Откуда-то сверху раздался надрывный птичий крик. Подняв голову, арестант увидел синее небо, и тучки, выстроившиеся в ряд, точно девицы на выданье. Мимо них летела стая журавлей. Вожак уверено держал курс на юг. Неожиданно сорвалось несколько капель дождя. Птицы возмущенно заклекотали и начали снижаться, опускаясь где-то там, за Павловой дачей. Кучер поднял полог пролетки. На стекле правого керосинового фонаря экипажа еще виднелась полустертая, проведенная нетвердой рукой надпись: «13». «Надо же! — усмехнулся коммерсант. — Снова 13. Будем надеяться, что это простое совпадение». — И тут же он мысленно осведомился у своего второго «я»:
— Совпадение или нет? — Ответа не последовало. — Что молчишь, искуситель? Говори! — Но «второй» молчал, будто и не было его никогда.
— Сидайте, вашество. Ехать пора! — устало вымолвил конвоир. Дождавшись, пока Белоглазкин займет место, он тяжело плюхнулся рядом.
Коляска с каучуковыми шинами, лакированными крыльями и бархатным сиденьем покатила по мостовой. Извозчик лихо управлял умной лошадкой. Улица сменялась улицей. До Военного госпиталя оставалось каких-нибудь два квартала, а горный инженер все никак не мог решиться на побег. От напряжения сводило скулы и тряслись руки. Дальше медлить было нельзя. И неожиданно для самого себя он вдруг выпрыгнул из пролетки и побежал, прямо по улице, по дороге. И казалось ему, что и у него, как у тех журавлей, на свободе выросли крылья.
— Стой! — послышалось сзади. — Стой! Стрелять буду!
Но этот окрик уже не мог его остановить. Ноги несли беглеца навстречу ветру. О том, что он бежит прямо по дороге, Белоглазкин понял тогда, когда увидел впереди себя бричку, груженную крынками с молоком. И в тот момент, когда он ринулся к проходному двору, — раздался выстрел, потом второй… и страшной силы удар бросил его на мостовую.

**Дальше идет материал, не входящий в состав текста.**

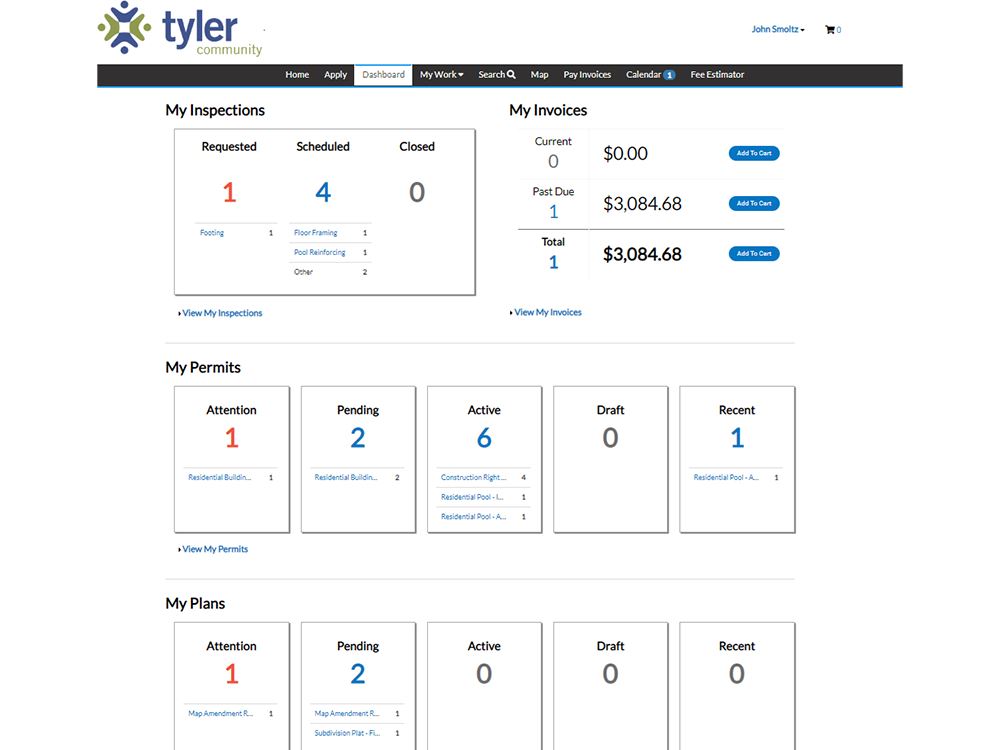
Task: Expand the My Work dropdown menu
Action: click(x=441, y=74)
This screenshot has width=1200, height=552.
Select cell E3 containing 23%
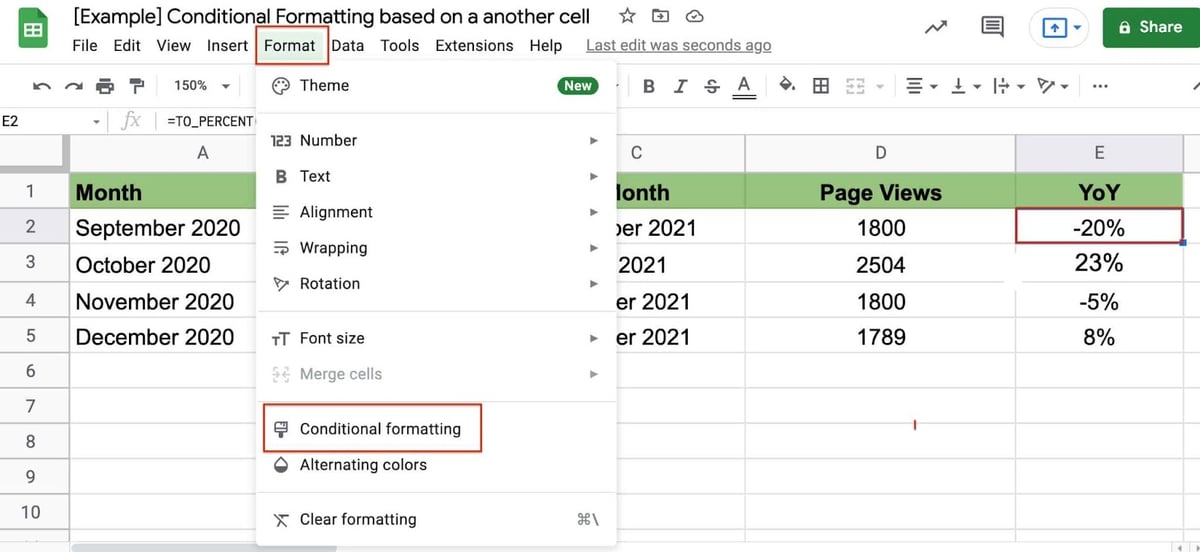pos(1098,264)
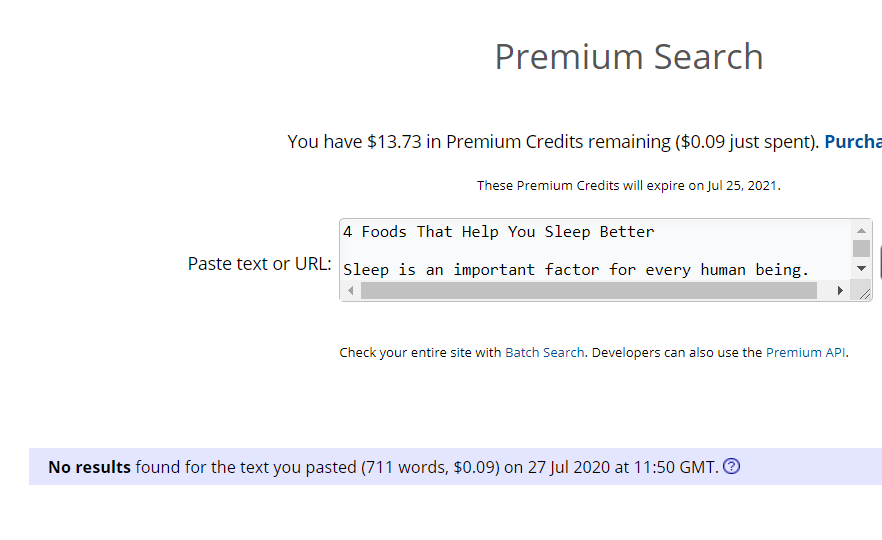
Task: Click the Premium Search heading
Action: (x=629, y=56)
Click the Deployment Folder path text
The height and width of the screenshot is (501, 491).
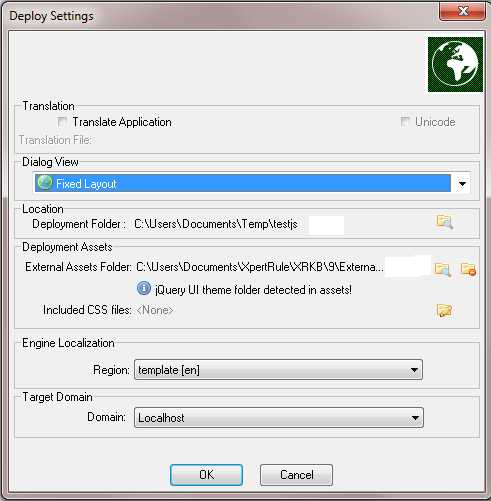(216, 224)
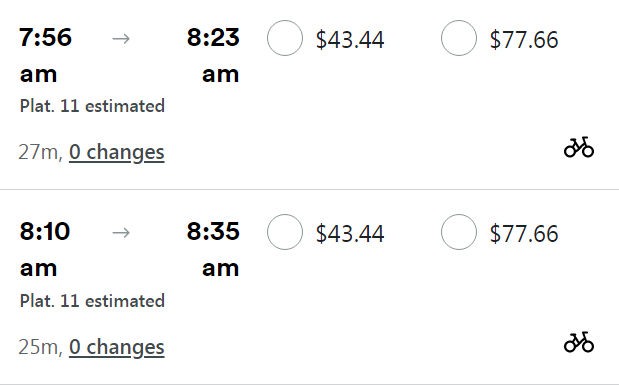Select the $77.66 fare for the 7:56 am train
The width and height of the screenshot is (619, 385).
pyautogui.click(x=459, y=38)
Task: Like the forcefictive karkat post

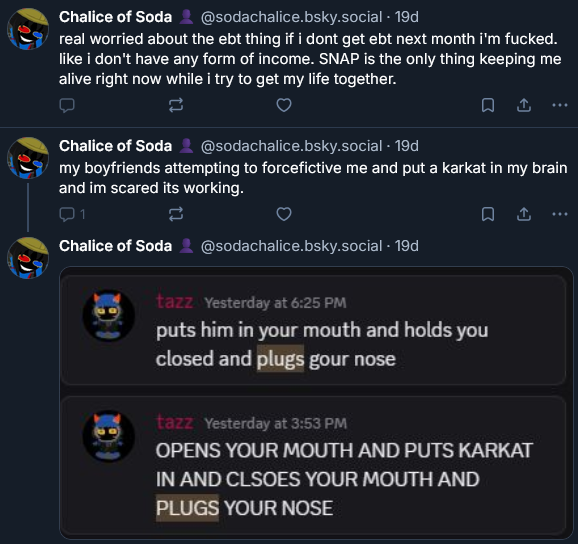Action: click(284, 214)
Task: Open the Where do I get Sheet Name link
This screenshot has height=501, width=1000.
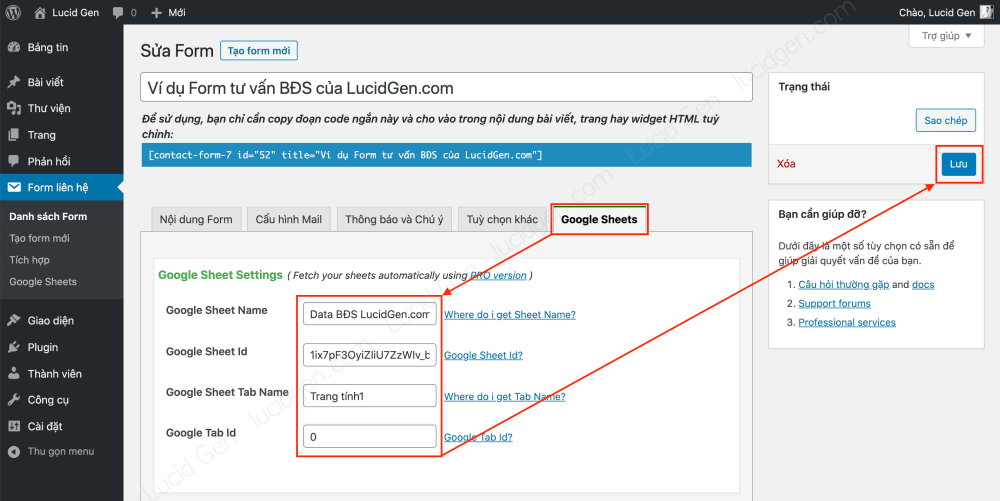Action: tap(509, 314)
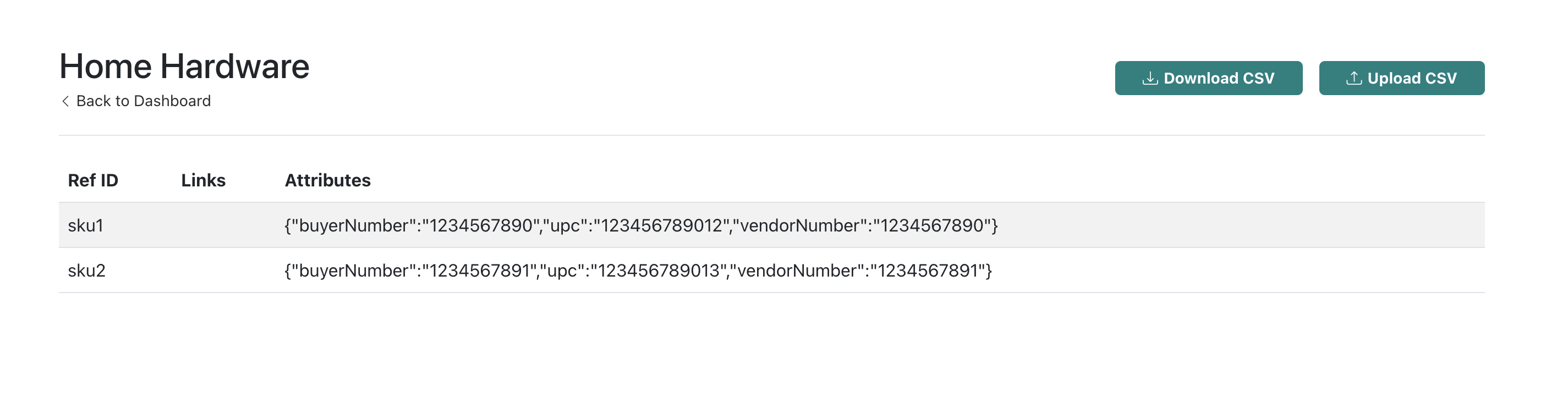Click the upload arrow icon

point(1354,78)
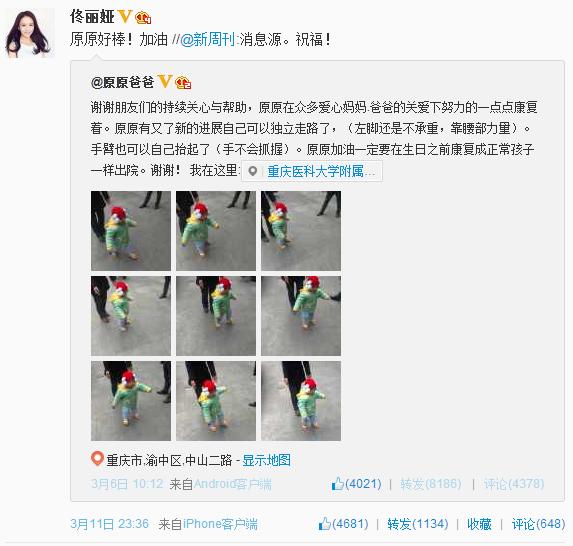Like the original post thumbs-up (4021)
The image size is (573, 546).
click(x=356, y=484)
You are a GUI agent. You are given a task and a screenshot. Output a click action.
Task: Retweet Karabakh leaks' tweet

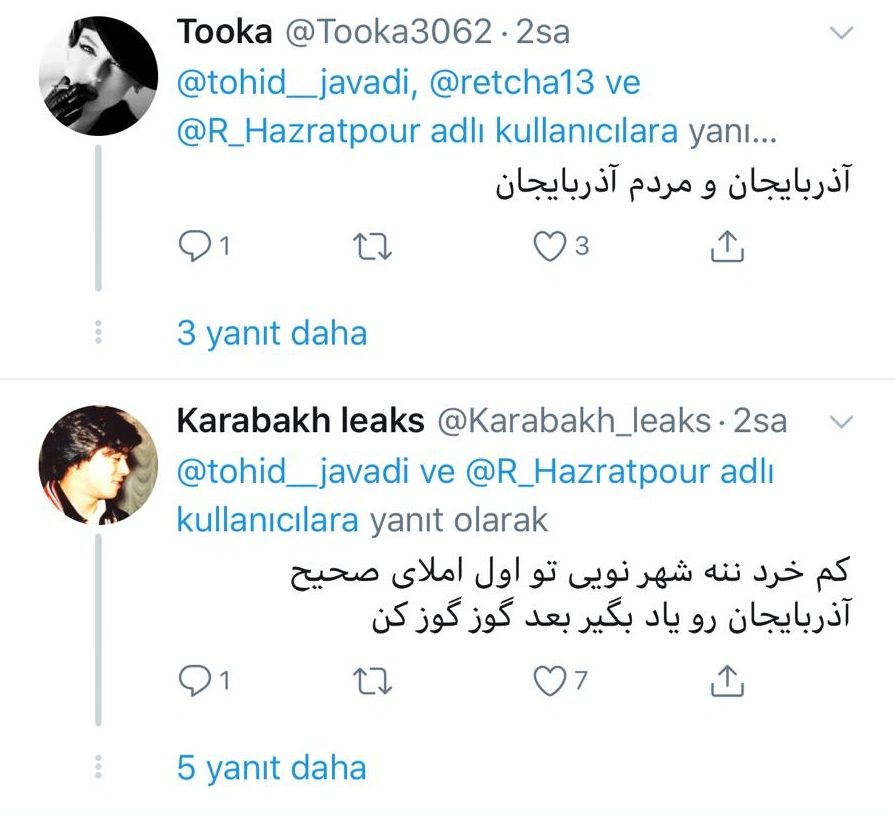tap(373, 681)
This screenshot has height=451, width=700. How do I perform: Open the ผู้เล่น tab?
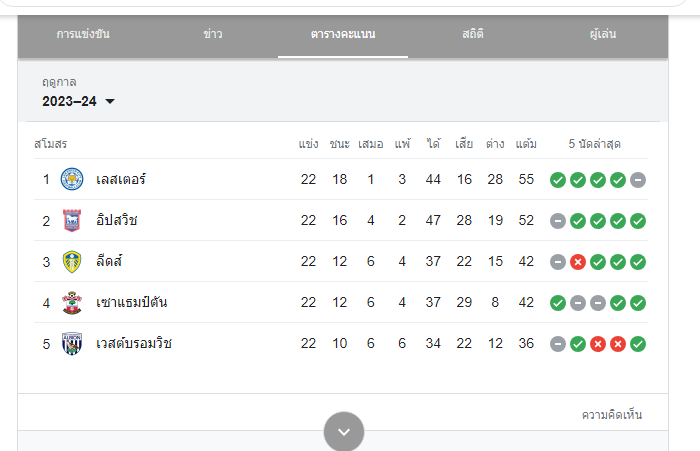click(603, 34)
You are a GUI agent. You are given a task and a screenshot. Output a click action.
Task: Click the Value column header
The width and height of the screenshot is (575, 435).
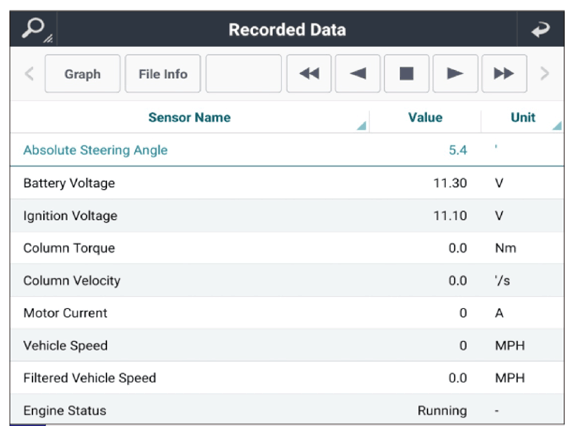pyautogui.click(x=425, y=117)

Падая, он увидел, как на ехавшей навстречу телеге разлетелся огромный кувшин и молочный ручеек потек по булыжникам. В груди стало горячо, точно его проткнули раскаленным шилом. Инженер перевернулся на спину. Перед глазами стояли те же барышни-тучки и старые тополя печально махали облетевшими кронами. Прямо перед собой Илья увидел плачущее лицо маленького человечка. Это был «второй». Только теперь он почему-то состарился и стал походить на конвоира, который задыхался, взмахивал руками и без конца приговаривал:
— Да как же это, вашество? Куды бег? Зачем?
— Вот и все, — одними губами прошептал арестант и, улыбнувшись, смежил веки. Он уже не слышал, как высоко в небе с надрывным клекотом над ним пронеслась журавлиная стая.